--- Records provided ---

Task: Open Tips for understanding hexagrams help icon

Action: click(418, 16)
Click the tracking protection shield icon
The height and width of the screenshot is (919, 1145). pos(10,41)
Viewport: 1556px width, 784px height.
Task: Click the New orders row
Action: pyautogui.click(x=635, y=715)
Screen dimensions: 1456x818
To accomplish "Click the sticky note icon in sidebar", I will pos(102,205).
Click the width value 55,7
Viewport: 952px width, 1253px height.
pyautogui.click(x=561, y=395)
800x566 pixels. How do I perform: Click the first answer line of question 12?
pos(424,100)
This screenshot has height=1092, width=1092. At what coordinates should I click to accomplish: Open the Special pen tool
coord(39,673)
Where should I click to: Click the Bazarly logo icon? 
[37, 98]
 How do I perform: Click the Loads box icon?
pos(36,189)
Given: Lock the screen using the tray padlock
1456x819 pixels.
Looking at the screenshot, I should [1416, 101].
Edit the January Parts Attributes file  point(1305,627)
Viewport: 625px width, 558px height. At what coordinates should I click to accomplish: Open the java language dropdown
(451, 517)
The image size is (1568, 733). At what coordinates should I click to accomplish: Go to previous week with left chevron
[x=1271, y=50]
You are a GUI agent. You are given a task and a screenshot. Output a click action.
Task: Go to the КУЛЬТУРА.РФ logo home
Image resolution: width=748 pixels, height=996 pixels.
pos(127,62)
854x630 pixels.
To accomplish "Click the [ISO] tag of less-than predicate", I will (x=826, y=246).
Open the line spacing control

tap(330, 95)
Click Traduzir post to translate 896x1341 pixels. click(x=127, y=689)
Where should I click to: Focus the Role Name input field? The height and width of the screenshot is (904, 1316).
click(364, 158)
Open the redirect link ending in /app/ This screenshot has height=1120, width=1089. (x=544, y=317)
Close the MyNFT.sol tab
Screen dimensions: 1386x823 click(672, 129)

---

Exercise directions. Can you copy all of the records above word for word, keeping every character unchanged?

Answer in full.
Task: Open Tips for understanding hexagrams help icon

Action: click(418, 16)
Click the tracking protection shield icon
The height and width of the screenshot is (919, 1145). pos(10,41)
Viewport: 1556px width, 784px height.
Task: Click the New orders row
Action: pyautogui.click(x=635, y=715)
Screen dimensions: 1456x818
To accomplish "Click the sticky note icon in sidebar", I will pos(102,205).
Click the width value 55,7
Viewport: 952px width, 1253px height.
pyautogui.click(x=561, y=395)
800x566 pixels. How do I perform: Click the first answer line of question 12?
pos(424,100)
This screenshot has height=1092, width=1092. At what coordinates should I click to accomplish: Open the Special pen tool
coord(39,673)
Where should I click to: Click the Bazarly logo icon? 
[37, 98]
 How do I perform: Click the Loads box icon?
pos(36,189)
Given: Lock the screen using the tray padlock
1456x819 pixels.
Looking at the screenshot, I should [1416, 101].
Edit the January Parts Attributes file  point(1305,627)
Viewport: 625px width, 558px height. At what coordinates should I click to accomplish: Open the java language dropdown
(451, 517)
The image size is (1568, 733). At what coordinates should I click to accomplish: Go to previous week with left chevron
[x=1271, y=50]
You are a GUI agent. You are given a task and a screenshot. Output a click action.
Task: Go to the КУЛЬТУРА.РФ logo home
Image resolution: width=748 pixels, height=996 pixels.
pos(127,62)
854x630 pixels.
To accomplish "Click the [ISO] tag of less-than predicate", I will (x=826, y=246).
Open the line spacing control

tap(330, 95)
Click Traduzir post to translate 896x1341 pixels. click(x=127, y=689)
Where should I click to: Focus the Role Name input field? The height and width of the screenshot is (904, 1316).
click(364, 158)
Open the redirect link ending in /app/ This screenshot has height=1120, width=1089. (x=544, y=317)
Close the MyNFT.sol tab
Screen dimensions: 1386x823 click(672, 129)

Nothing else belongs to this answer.